In the current era, where the challenge is to manage an overwhelming amount of data, there exists a pressing need for AI technologies capable of classifying documents. During the extraction of features, such tools need to be able to swiftly and efficiently offer access to the searched data. To address this issue, our study proposes a method for identifying associated metadata. In contrast to other works, it incorporates verbal and visual elements into its structure. In addition, the study uses statistics and semantics to recognize the topics of multimedia online publications. In particular, using semantics enhances the value of our findings by elevating them to a higher level and immediately addressing a problem already well-known as the semantic gap. The proposed strategy yields high performance in various circumstances since it can assist in the organization of a document collection and describe the primary topic of a document through semantic multimedia analysis among concepts. Both of these capabilities contribute to the achievement of high-level performance. Consequently, an array of tests was executed to evaluate the effectiveness of various topic identification tasks, with the outcomes discussed in detail. In this regard, these results substantiate the superiority of the presented method for text topic detection compared to state-of-the-art methods concerning the subject at hand, such as LSA and LDA. Regarding visual topic identification, numerous types of descriptors have been rigorously tested. The most promising findings were selected, particularly those based on the characteristics derived from the activation layer of the deep neural network. Moreover, it was demonstrated that combining the strategy for textual topic identification with that of visual topic identification can feasibly enhance the overall task by leveraging the most successful elements of both strategies. Moreover, it can adjust the suggested architecture to implement multiple models for topic identification since the system is modular and can be reused. This task can be accomplished by adding new modules or updating the already present ones. The system has successfully passed all tests using a representative sample of online documents. However, the system’s architecture permits the use of various libraries containing multimedia materials.

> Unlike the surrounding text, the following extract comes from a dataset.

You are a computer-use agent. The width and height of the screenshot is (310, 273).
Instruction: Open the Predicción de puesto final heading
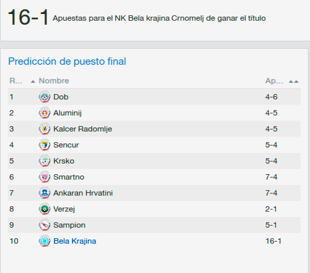coord(67,61)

As part of our ongoing research, our next objective is to expand the evaluation of the proposed framework using a variety of document sets shortly. In addition, considering how difficult it is to locate data sets for websites with both text and multimedia elements, one of the following tasks will be constructing such a dataset while simultaneously using our knowledge base to identify discussion topics. Furthermore, several methods of subject identification will be investigated in the following days. Addressing the problem of multilingualism to enhance the performance of textual topic recognition is an intriguing area of study that needs to be pursued. In particular, the computational efficiency of the textual topic recognition method will be the primary focus of our attention. To advance the current state of the art in this field, there are plans to research innovative approaches and algorithms for visual topic recognition.

Acknowledgement: Not applicable.

Funding Statement: The authors received no specific funding for this study.

Author Contributions: Conceptualization, A.B.; methodology, A.B., A.S., and B.M.; software, A.B.; data curation, A.B.; writing—original draft preparation, A.B., and A.S.; writing—review and editing, A.B., N.G., R.N., N.Z.; supervision, A.Z.

Availability of Data and Materials: The data used in this paper can be requested from the corresponding author upon request.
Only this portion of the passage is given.